Who This Helps
This is for junior analysts who spend hours on a report, only to hear "So what?" from stakeholders. You want to ship clean analysis with clear recommendations that actually get approved. The Metrics & Dashboards Basics course is built for exactly this moment.
Mini Case
Maya, a junior analyst at a SaaS company, tracked 20 numbers every week. Her boss asked for one primary metric. She picked "Monthly Active Users" but the definition was vague. After taking the Metrics & Dashboards Basics course, she defined a North Star metric, added 3 supporting metrics with realistic targets, and built a weekly scoreboard. Her next review got a thumbs-up in 7 minutes flat.
Do This Now (5 Steps)
- Pick your North Star metric. Choose one number that matters most to your team. If you track 20 things, cut to 1. Maya cut from 20 to 1.
- Define it clearly. Write down exactly what counts and what doesn't. No vague terms like "active" without a time window.
- Add 3 supporting metrics. These help explain why the North Star moves. For example, if your North Star is revenue, supporting metrics could be new customers, churn rate, and average deal size.
- Set realistic targets.
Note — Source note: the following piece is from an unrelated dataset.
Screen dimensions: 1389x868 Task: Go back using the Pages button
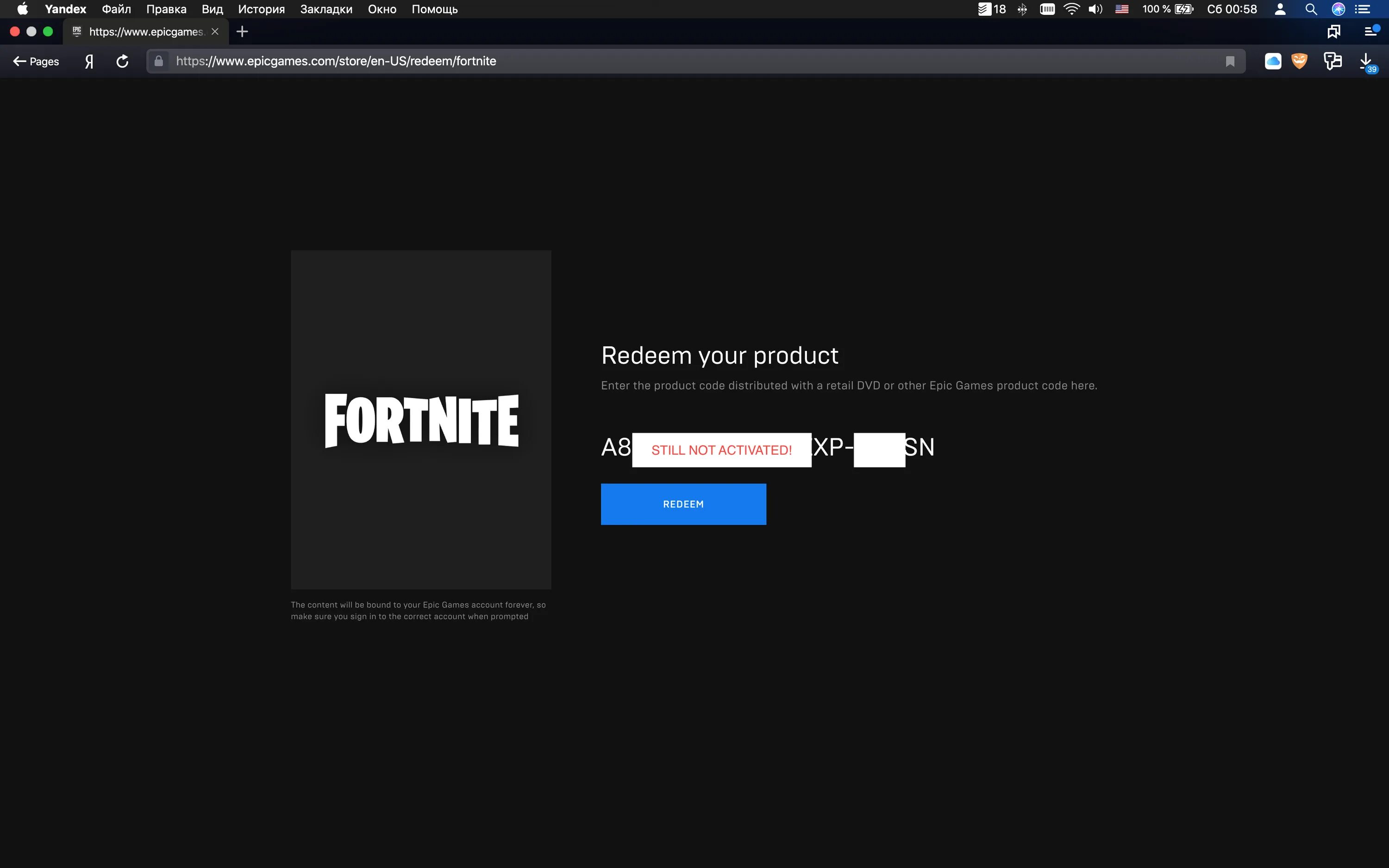[36, 62]
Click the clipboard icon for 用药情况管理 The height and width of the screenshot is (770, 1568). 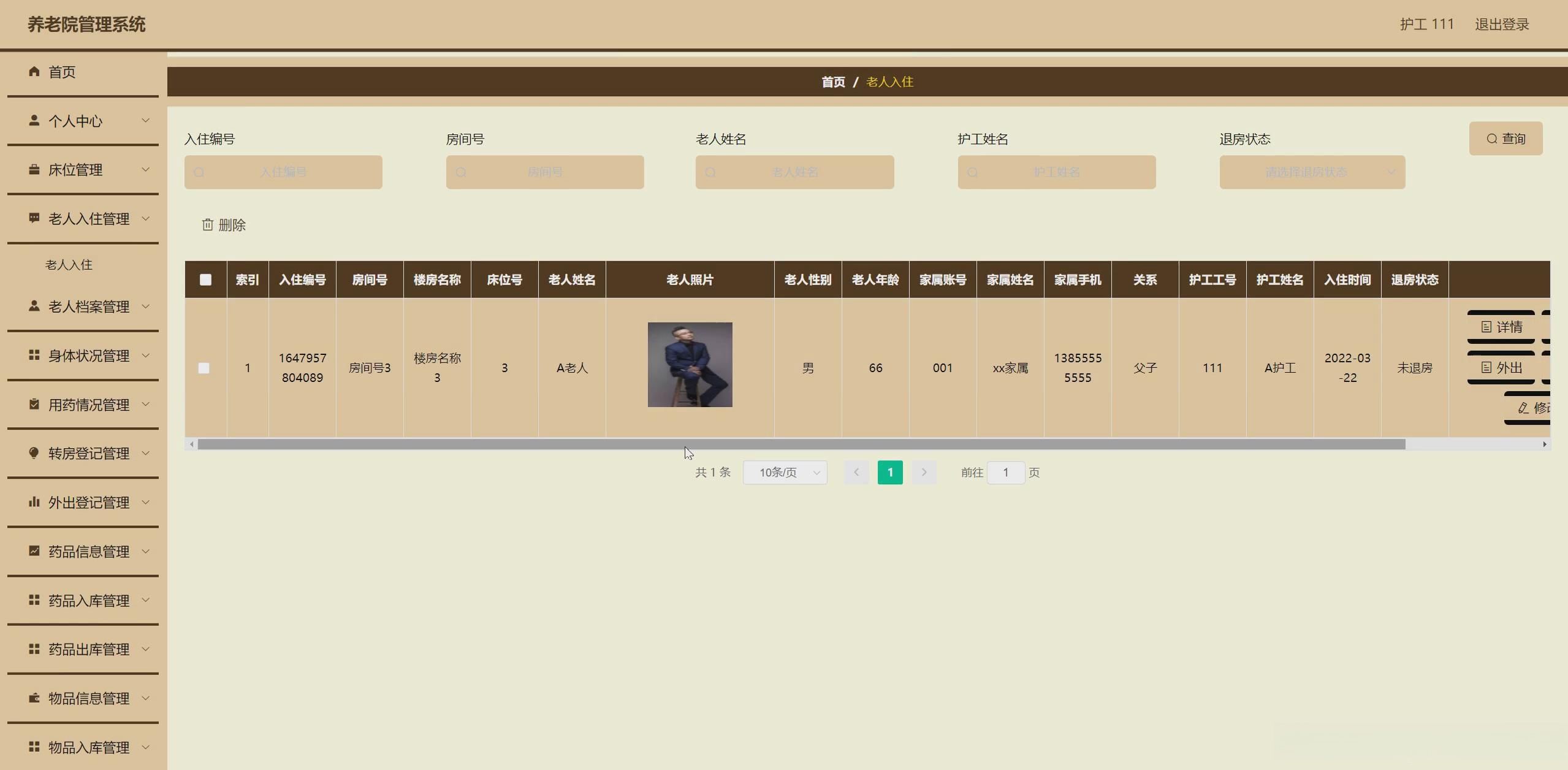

Use past data to set a target that's achievable but stretches you. A 12% improvement in 90 days is a good start.
- Build a weekly scoreboard. List your metrics, targets, and actuals. Add a simple green/yellow/red status. Share it every Monday before the team meeting.
Avoid These Traps
- Too many metrics. Stakeholders glaze over at 10+ numbers. Keep it to 4 or 5 max.
- No context. A number alone means nothing. Always include a comparison: last week, last month, or target.
- Vague recommendations. Instead of "improve engagement," say "increase weekly active users by 8% through a new onboarding email."
- Ignoring the audience. Executives want the big picture. Your manager wants details. Tailor your message.
- Skipping the "so what." Every insight should end with a clear action. If it doesn't, keep digging.
Your Win by Friday
By Friday, you'll have a one-page analysis with a clear recommendation that your stakeholder can approve in under 10 minutes. You'll feel confident presenting it, and you'll see your insights turn into real actions. That's the win.